*** THE INPUT

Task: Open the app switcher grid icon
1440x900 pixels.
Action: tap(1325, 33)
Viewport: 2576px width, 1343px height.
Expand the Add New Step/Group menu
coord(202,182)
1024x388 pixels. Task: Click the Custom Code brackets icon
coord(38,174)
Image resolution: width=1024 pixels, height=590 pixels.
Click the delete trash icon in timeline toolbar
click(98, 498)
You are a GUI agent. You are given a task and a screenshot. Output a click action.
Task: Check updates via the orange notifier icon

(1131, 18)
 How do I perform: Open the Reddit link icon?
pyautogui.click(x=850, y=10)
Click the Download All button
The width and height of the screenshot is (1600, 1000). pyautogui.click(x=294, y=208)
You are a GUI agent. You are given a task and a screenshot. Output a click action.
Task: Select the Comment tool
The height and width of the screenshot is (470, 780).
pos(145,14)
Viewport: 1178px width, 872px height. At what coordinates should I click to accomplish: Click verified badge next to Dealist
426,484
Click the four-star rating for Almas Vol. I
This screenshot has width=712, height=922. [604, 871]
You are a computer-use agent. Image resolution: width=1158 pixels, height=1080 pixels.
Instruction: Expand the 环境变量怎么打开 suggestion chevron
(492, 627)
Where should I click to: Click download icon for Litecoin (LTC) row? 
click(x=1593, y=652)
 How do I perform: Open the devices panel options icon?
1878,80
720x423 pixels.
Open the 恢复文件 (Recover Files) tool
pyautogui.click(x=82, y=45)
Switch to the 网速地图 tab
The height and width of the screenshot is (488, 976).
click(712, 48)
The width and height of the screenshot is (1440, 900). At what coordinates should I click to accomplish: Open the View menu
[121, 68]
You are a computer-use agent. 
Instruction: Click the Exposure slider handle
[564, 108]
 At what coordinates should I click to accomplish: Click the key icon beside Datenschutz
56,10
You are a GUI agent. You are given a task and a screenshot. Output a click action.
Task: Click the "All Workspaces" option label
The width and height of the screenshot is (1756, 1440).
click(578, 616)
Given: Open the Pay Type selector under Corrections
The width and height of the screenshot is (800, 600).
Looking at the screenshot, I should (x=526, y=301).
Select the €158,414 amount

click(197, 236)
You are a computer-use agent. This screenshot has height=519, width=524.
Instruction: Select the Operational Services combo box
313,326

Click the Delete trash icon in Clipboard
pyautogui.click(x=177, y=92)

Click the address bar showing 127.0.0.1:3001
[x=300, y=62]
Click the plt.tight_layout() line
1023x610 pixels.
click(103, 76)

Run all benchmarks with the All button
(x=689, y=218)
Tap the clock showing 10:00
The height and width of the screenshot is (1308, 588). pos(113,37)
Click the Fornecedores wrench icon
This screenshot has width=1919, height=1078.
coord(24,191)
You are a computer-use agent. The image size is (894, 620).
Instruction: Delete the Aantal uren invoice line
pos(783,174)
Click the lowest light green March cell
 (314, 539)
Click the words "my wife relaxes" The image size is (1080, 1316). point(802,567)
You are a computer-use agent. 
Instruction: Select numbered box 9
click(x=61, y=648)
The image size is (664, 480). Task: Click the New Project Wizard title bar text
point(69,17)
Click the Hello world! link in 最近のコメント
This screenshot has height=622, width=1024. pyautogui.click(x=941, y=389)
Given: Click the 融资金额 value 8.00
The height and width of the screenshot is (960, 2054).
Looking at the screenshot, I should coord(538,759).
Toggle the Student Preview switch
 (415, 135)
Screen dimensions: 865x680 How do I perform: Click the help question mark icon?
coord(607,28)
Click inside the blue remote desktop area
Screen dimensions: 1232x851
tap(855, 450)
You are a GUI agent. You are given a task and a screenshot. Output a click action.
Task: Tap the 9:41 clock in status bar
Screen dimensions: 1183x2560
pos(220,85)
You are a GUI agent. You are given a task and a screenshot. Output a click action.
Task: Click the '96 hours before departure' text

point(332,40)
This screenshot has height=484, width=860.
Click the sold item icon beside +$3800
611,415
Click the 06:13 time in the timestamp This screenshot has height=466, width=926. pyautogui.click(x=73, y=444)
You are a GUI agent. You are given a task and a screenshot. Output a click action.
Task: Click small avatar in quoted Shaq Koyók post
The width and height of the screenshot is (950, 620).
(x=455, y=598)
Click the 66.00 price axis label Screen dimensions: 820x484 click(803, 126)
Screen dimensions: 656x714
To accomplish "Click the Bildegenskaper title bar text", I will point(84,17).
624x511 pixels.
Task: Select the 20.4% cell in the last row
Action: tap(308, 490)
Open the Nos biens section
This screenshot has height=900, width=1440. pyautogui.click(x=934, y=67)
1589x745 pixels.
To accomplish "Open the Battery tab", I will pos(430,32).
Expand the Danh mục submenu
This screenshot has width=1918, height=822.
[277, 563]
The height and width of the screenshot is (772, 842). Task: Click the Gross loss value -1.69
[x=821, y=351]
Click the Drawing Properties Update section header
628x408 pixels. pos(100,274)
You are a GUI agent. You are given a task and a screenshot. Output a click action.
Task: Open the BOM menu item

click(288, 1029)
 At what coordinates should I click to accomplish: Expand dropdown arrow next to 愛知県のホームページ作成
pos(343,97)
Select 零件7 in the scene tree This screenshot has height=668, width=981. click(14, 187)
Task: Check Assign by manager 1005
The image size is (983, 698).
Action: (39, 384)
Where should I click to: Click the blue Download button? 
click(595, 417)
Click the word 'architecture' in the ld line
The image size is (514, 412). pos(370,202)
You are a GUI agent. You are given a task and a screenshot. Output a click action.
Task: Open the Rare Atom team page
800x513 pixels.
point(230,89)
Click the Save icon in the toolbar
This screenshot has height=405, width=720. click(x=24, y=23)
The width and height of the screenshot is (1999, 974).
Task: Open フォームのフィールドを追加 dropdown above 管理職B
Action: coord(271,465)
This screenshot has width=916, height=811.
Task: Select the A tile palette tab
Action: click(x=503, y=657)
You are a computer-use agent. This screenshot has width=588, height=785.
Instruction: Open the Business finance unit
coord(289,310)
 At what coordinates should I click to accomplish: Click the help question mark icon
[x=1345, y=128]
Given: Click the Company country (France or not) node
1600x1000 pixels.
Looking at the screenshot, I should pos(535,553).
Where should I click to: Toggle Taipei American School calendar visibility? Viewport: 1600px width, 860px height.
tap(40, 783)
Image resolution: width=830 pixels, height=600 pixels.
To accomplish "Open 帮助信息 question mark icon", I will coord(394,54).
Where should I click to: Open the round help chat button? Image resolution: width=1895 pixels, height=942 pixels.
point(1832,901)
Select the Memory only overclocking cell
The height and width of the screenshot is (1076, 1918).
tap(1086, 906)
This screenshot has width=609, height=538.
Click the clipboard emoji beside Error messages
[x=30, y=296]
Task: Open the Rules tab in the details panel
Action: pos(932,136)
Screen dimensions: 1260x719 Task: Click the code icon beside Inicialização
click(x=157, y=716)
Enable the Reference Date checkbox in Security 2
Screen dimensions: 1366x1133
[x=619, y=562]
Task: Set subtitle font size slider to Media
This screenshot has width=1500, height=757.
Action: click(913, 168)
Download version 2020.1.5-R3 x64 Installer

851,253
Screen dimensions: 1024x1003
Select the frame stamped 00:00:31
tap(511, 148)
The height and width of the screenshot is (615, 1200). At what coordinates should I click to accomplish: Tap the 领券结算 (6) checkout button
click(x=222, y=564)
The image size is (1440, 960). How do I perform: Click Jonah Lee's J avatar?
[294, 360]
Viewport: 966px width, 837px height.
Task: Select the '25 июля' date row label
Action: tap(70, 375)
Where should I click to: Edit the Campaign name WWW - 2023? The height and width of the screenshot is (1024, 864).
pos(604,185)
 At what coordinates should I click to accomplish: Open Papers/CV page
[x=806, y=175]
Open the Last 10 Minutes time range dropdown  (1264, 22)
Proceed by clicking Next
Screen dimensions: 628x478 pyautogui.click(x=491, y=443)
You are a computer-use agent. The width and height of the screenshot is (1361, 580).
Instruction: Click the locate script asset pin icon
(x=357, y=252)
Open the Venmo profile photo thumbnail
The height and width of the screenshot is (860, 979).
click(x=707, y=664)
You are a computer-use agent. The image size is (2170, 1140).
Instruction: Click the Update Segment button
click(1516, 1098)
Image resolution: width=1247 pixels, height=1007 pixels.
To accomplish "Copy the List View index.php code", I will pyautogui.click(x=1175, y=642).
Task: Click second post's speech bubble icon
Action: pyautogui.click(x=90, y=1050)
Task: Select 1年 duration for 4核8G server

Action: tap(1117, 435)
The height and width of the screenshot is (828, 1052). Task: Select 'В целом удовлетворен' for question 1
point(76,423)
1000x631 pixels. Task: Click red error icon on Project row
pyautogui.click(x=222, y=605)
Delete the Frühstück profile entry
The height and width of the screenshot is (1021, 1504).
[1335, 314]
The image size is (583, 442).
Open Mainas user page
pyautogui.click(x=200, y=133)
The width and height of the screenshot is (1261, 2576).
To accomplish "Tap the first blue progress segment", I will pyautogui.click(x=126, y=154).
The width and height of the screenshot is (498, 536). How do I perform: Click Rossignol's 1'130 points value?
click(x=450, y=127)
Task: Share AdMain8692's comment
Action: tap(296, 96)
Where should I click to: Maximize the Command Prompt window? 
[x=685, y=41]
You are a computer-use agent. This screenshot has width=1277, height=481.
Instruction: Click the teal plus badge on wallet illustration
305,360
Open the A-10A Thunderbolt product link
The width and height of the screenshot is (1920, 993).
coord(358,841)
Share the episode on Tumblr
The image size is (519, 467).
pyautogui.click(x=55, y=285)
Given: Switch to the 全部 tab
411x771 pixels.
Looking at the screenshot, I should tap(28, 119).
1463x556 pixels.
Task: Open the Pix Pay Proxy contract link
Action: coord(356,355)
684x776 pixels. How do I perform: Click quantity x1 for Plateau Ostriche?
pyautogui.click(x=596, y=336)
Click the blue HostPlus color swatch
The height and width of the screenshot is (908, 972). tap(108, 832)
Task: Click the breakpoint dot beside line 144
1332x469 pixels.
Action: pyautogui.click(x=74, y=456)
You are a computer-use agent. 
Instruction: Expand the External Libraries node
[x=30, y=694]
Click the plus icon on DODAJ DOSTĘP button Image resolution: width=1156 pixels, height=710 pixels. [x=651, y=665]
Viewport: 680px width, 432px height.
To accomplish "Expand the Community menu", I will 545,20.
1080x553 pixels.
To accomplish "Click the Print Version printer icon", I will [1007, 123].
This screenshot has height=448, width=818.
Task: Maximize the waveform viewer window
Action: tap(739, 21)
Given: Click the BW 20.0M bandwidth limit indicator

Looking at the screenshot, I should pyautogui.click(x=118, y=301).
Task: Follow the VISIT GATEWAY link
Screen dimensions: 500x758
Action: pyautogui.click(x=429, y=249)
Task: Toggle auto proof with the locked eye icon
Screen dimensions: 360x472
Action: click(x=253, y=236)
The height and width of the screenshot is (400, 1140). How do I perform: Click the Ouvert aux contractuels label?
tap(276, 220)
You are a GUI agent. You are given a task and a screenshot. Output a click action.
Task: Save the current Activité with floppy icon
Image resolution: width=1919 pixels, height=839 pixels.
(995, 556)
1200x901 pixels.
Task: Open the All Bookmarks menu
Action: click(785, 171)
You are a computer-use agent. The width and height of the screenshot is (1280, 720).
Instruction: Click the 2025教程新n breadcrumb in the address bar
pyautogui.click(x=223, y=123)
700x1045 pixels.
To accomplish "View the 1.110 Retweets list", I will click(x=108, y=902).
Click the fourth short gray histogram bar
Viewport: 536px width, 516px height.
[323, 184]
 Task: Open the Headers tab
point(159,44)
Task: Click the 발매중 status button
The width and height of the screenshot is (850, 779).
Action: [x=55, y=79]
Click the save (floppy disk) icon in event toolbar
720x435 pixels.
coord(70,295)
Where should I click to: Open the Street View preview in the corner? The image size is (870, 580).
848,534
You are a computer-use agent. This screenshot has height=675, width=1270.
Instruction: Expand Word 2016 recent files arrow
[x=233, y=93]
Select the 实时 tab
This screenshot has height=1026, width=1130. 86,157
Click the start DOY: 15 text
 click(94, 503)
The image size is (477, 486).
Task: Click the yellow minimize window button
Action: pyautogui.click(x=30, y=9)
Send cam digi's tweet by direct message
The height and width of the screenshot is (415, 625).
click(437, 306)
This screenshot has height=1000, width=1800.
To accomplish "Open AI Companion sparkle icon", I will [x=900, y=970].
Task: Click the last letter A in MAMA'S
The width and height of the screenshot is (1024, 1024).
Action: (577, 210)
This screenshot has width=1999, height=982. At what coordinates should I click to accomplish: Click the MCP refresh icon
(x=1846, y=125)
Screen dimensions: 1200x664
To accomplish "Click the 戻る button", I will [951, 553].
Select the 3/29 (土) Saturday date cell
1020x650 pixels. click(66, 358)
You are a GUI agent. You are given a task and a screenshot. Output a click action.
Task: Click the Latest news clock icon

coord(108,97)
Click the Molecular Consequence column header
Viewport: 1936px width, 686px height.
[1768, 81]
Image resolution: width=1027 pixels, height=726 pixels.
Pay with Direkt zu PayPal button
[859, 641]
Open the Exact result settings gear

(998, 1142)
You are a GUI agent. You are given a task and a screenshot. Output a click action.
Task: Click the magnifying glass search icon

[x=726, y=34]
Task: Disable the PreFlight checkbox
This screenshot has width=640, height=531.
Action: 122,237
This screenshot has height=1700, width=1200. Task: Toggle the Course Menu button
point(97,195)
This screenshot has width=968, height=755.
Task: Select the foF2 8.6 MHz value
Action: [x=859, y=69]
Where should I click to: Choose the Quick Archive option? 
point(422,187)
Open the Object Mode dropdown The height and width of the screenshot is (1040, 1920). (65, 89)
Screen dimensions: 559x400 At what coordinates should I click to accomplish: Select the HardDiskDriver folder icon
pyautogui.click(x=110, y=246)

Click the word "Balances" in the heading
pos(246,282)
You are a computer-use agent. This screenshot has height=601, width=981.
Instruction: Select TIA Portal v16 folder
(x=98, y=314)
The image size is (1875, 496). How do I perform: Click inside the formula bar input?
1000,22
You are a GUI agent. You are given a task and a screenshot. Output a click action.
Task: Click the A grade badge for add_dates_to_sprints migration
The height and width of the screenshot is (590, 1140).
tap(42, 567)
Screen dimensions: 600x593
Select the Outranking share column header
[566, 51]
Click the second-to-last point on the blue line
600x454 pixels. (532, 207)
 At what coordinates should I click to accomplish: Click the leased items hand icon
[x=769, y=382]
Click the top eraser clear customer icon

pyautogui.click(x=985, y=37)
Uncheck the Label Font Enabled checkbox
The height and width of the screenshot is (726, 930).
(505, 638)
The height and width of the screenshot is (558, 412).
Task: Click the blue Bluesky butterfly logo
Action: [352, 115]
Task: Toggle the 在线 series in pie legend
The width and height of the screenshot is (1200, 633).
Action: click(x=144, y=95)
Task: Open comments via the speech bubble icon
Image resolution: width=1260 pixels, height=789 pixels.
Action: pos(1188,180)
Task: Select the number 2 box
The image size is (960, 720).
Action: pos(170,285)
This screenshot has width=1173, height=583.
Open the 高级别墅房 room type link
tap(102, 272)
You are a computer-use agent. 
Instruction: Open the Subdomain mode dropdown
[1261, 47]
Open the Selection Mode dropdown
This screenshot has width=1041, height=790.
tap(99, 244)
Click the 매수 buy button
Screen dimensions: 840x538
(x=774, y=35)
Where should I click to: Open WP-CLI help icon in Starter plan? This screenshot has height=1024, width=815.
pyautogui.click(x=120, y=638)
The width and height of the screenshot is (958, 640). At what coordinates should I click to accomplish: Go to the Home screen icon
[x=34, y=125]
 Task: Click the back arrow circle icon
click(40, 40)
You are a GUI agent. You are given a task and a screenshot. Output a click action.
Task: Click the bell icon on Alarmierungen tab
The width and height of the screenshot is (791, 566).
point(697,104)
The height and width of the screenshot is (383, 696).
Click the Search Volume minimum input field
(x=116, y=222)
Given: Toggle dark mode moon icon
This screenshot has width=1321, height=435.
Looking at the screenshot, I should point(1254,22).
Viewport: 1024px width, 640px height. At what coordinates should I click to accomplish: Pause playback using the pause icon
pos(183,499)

******

EXERCISE DETAILS: Starting at the line above that contains "Screen dimensions: 1260x719", write out each line exactly until the line that contains "Image resolution: width=1247" has been written, and stop there.

OUTPUT OF THE TASK:
Screen dimensions: 1260x719 Task: Click the code icon beside Inicialização
click(x=157, y=716)
Enable the Reference Date checkbox in Security 2
Screen dimensions: 1366x1133
[x=619, y=562]
Task: Set subtitle font size slider to Media
This screenshot has width=1500, height=757.
Action: click(913, 168)
Download version 2020.1.5-R3 x64 Installer

851,253
Screen dimensions: 1024x1003
Select the frame stamped 00:00:31
tap(511, 148)
The height and width of the screenshot is (615, 1200). At what coordinates should I click to accomplish: Tap the 领券结算 (6) checkout button
click(x=222, y=564)
The image size is (1440, 960). How do I perform: Click Jonah Lee's J avatar?
[294, 360]
Viewport: 966px width, 837px height.
Task: Select the '25 июля' date row label
Action: tap(70, 375)
Where should I click to: Edit the Campaign name WWW - 2023? The height and width of the screenshot is (1024, 864).
pos(604,185)
 At what coordinates should I click to accomplish: Open Papers/CV page
[x=806, y=175]
Open the Last 10 Minutes time range dropdown  (1264, 22)
Proceed by clicking Next
Screen dimensions: 628x478 pyautogui.click(x=491, y=443)
You are a computer-use agent. The width and height of the screenshot is (1361, 580).
Instruction: Click the locate script asset pin icon
(x=357, y=252)
Open the Venmo profile photo thumbnail
The height and width of the screenshot is (860, 979).
click(x=707, y=664)
You are a computer-use agent. The image size is (2170, 1140).
Instruction: Click the Update Segment button
click(1516, 1098)
Image resolution: width=1247 pixels, height=1007 pixels.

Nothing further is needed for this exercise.